> Problem to solve
Will you reproduce all of the data below, line for line, without changing anything?

[Start]

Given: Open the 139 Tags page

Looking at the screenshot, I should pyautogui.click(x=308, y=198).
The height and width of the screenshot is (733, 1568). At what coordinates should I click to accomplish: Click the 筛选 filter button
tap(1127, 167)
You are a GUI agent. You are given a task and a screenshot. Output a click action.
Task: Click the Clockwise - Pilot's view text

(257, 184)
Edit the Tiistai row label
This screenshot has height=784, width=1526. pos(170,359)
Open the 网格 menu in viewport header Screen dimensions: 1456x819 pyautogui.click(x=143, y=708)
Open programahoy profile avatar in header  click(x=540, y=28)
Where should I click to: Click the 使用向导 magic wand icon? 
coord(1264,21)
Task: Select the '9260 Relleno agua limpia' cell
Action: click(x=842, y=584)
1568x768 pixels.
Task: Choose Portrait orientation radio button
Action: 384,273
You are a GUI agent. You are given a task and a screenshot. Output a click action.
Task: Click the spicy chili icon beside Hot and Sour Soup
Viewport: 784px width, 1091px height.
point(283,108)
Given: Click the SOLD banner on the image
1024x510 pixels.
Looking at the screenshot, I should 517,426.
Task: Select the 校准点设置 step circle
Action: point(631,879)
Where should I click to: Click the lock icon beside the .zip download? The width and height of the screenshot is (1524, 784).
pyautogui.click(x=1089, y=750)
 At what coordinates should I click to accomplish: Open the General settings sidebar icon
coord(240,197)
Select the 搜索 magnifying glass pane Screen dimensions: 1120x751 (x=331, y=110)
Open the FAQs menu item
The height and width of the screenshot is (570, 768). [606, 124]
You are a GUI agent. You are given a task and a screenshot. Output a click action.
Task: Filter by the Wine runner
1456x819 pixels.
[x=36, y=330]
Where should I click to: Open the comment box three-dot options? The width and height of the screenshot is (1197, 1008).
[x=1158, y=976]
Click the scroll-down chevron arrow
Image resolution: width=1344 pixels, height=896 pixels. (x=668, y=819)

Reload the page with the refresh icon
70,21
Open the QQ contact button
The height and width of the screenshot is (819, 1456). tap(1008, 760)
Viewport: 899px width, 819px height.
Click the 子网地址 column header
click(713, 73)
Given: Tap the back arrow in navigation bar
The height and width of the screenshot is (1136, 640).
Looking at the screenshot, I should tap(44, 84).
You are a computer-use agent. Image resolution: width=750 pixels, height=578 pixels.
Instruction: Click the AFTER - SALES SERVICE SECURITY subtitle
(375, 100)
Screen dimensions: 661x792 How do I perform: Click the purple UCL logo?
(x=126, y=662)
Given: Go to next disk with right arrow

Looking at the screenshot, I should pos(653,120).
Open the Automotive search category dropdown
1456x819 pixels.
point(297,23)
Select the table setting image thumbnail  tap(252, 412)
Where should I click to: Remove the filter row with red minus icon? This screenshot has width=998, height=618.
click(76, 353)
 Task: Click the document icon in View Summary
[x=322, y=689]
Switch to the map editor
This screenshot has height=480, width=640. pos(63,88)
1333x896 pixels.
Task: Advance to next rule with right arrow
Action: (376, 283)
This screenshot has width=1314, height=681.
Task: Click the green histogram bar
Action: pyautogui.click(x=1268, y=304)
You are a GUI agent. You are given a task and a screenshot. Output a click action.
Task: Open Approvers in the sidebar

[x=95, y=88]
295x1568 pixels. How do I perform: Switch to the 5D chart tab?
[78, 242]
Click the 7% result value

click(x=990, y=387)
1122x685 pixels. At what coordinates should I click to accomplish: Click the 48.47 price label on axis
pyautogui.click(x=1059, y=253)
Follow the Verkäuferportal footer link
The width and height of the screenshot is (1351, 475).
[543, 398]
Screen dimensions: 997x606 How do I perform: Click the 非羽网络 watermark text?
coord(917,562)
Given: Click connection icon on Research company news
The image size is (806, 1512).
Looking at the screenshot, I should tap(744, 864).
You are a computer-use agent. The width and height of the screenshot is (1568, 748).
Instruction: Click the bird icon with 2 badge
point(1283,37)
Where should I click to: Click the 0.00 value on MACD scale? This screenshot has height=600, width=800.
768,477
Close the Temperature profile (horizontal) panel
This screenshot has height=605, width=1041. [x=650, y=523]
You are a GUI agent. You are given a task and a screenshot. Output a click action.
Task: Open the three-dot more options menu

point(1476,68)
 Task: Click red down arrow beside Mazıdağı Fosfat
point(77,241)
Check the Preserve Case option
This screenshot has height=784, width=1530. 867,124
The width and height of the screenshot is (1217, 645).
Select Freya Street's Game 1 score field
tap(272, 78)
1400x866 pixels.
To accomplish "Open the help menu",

[End]

> Answer to the task
Given: Open the 139 Tags page

Looking at the screenshot, I should pyautogui.click(x=308, y=198).
The height and width of the screenshot is (733, 1568). At what coordinates should I click to accomplish: Click the 筛选 filter button
tap(1127, 167)
You are a GUI agent. You are given a task and a screenshot. Output a click action.
Task: Click the Clockwise - Pilot's view text

(257, 184)
Edit the Tiistai row label
This screenshot has height=784, width=1526. pos(170,359)
Open the 网格 menu in viewport header Screen dimensions: 1456x819 pyautogui.click(x=143, y=708)
Open programahoy profile avatar in header  click(x=540, y=28)
Where should I click to: Click the 使用向导 magic wand icon? 
coord(1264,21)
Task: Select the '9260 Relleno agua limpia' cell
Action: click(x=842, y=584)
1568x768 pixels.
Task: Choose Portrait orientation radio button
Action: 384,273
You are a GUI agent. You are given a task and a screenshot. Output a click action.
Task: Click the spicy chili icon beside Hot and Sour Soup
Viewport: 784px width, 1091px height.
point(283,108)
Given: Click the SOLD banner on the image
1024x510 pixels.
Looking at the screenshot, I should 517,426.
Task: Select the 校准点设置 step circle
Action: point(631,879)
Where should I click to: Click the lock icon beside the .zip download? The width and height of the screenshot is (1524, 784).
pyautogui.click(x=1089, y=750)
 At what coordinates should I click to accomplish: Open the General settings sidebar icon
coord(240,197)
Select the 搜索 magnifying glass pane Screen dimensions: 1120x751 (x=331, y=110)
Open the FAQs menu item
The height and width of the screenshot is (570, 768). [606, 124]
You are a GUI agent. You are given a task and a screenshot. Output a click action.
Task: Filter by the Wine runner
1456x819 pixels.
[x=36, y=330]
Where should I click to: Open the comment box three-dot options? The width and height of the screenshot is (1197, 1008).
[x=1158, y=976]
Click the scroll-down chevron arrow
Image resolution: width=1344 pixels, height=896 pixels. (x=668, y=819)

Reload the page with the refresh icon
70,21
Open the QQ contact button
The height and width of the screenshot is (819, 1456). tap(1008, 760)
Viewport: 899px width, 819px height.
Click the 子网地址 column header
click(713, 73)
Given: Tap the back arrow in navigation bar
The height and width of the screenshot is (1136, 640).
Looking at the screenshot, I should tap(44, 84).
You are a computer-use agent. Image resolution: width=750 pixels, height=578 pixels.
Instruction: Click the AFTER - SALES SERVICE SECURITY subtitle
(375, 100)
Screen dimensions: 661x792 How do I perform: Click the purple UCL logo?
(x=126, y=662)
Given: Go to next disk with right arrow

Looking at the screenshot, I should pos(653,120).
Open the Automotive search category dropdown
1456x819 pixels.
point(297,23)
Select the table setting image thumbnail  tap(252, 412)
Where should I click to: Remove the filter row with red minus icon? This screenshot has width=998, height=618.
click(76, 353)
 Task: Click the document icon in View Summary
[x=322, y=689]
Switch to the map editor
This screenshot has height=480, width=640. pos(63,88)
1333x896 pixels.
Task: Advance to next rule with right arrow
Action: (376, 283)
This screenshot has width=1314, height=681.
Task: Click the green histogram bar
Action: pyautogui.click(x=1268, y=304)
You are a GUI agent. You are given a task and a screenshot. Output a click action.
Task: Open Approvers in the sidebar

[x=95, y=88]
295x1568 pixels. How do I perform: Switch to the 5D chart tab?
[78, 242]
Click the 7% result value

click(x=990, y=387)
1122x685 pixels. At what coordinates should I click to accomplish: Click the 48.47 price label on axis
pyautogui.click(x=1059, y=253)
Follow the Verkäuferportal footer link
The width and height of the screenshot is (1351, 475).
[543, 398]
Screen dimensions: 997x606 How do I perform: Click the 非羽网络 watermark text?
coord(917,562)
Given: Click connection icon on Research company news
The image size is (806, 1512).
Looking at the screenshot, I should tap(744, 864).
You are a computer-use agent. The width and height of the screenshot is (1568, 748).
Instruction: Click the bird icon with 2 badge
point(1283,37)
Where should I click to: Click the 0.00 value on MACD scale? This screenshot has height=600, width=800.
768,477
Close the Temperature profile (horizontal) panel
This screenshot has height=605, width=1041. [x=650, y=523]
You are a GUI agent. You are given a task and a screenshot. Output a click action.
Task: Open the three-dot more options menu

point(1476,68)
 Task: Click red down arrow beside Mazıdağı Fosfat
point(77,241)
Check the Preserve Case option
This screenshot has height=784, width=1530. 867,124
The width and height of the screenshot is (1217, 645).
Select Freya Street's Game 1 score field
tap(272, 78)
1400x866 pixels.
To accomplish "Open the help menu",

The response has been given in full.